>>>
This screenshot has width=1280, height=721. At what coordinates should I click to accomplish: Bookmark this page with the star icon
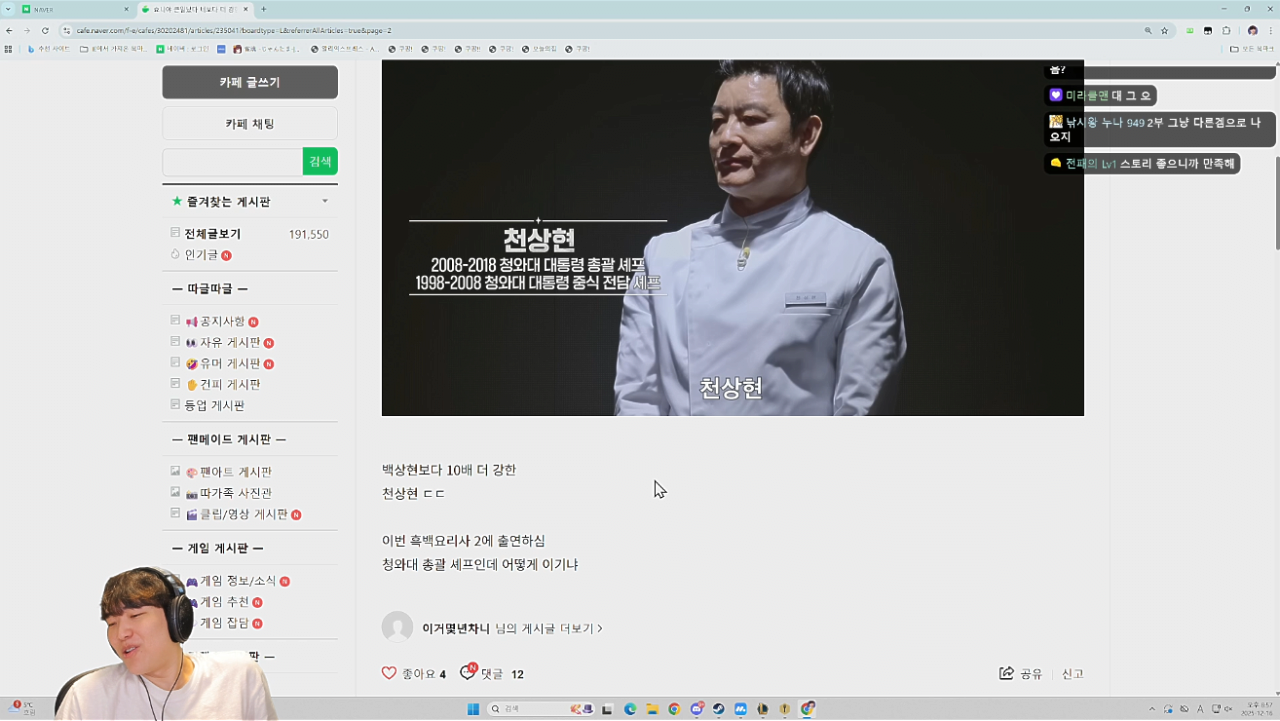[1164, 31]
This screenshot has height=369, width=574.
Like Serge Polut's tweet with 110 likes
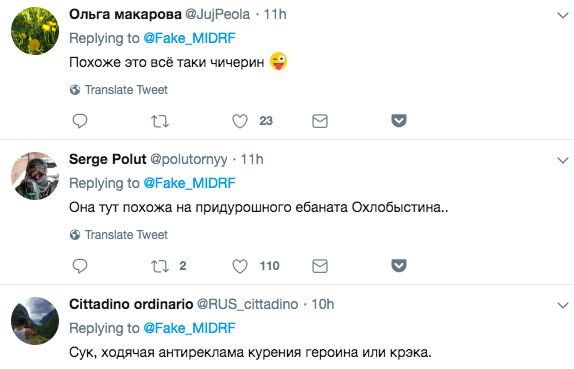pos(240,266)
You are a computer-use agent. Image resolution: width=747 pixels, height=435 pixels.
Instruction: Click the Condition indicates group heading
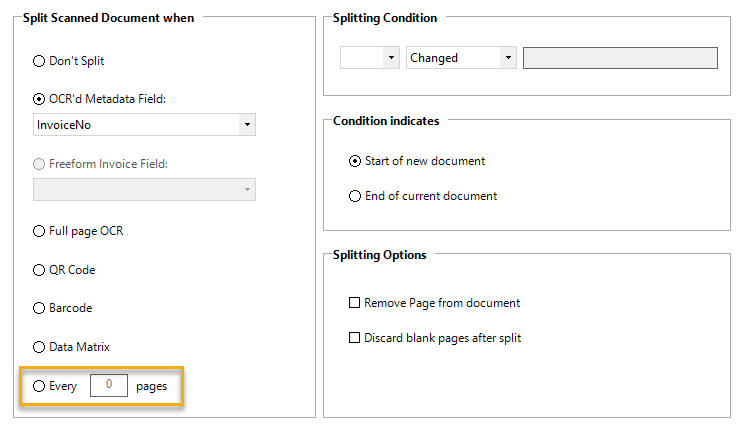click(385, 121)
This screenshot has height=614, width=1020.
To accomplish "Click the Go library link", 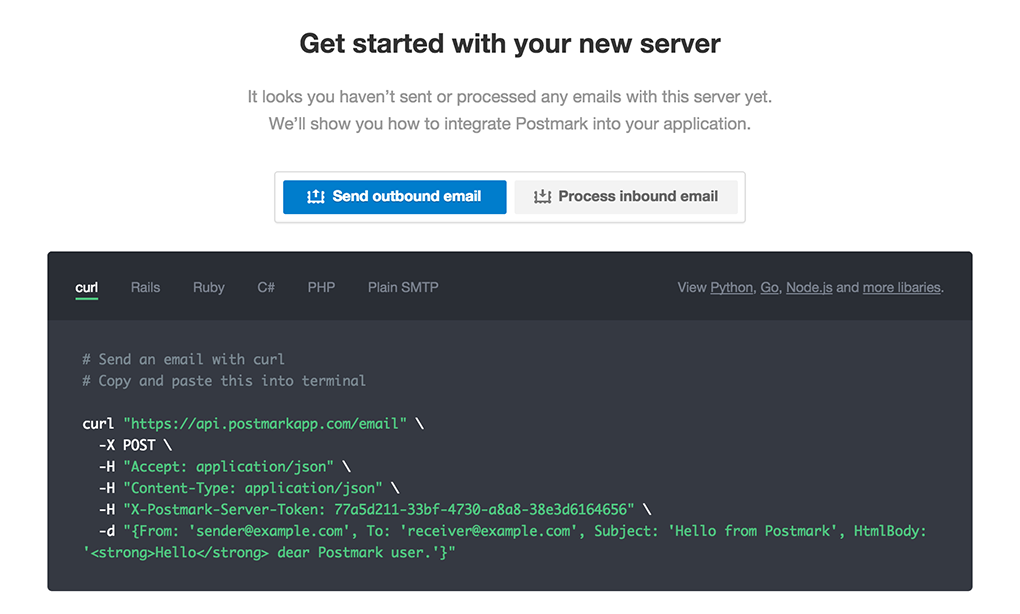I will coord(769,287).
<<<
>>>
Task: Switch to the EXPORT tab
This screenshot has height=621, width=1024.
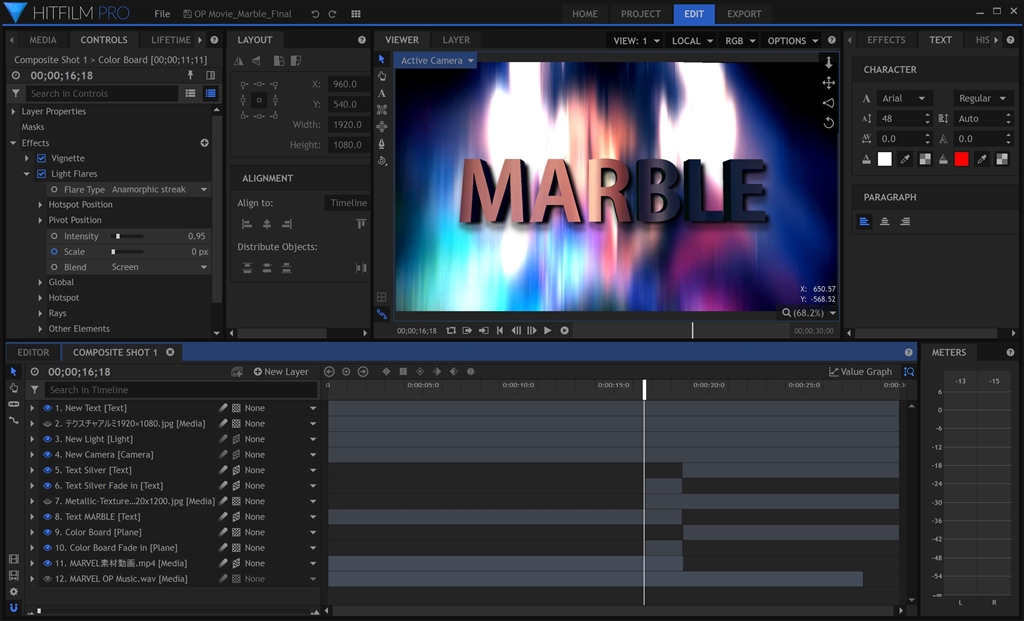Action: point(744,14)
<<<
| Required work |
Find the line with "Like Serge Polut's tweet with 110 likes" in the entries above. Set down exactly every line from it up to and including the line with "This screenshot has height=614, width=1020.", images excluded.

| Answer below |
Like Serge Polut's tweet with 110 likes
pos(240,266)
You are a computer-use agent. Image resolution: width=747 pixels, height=435 pixels.
Instruction: Click the Condition indicates group heading
click(385, 121)
This screenshot has height=614, width=1020.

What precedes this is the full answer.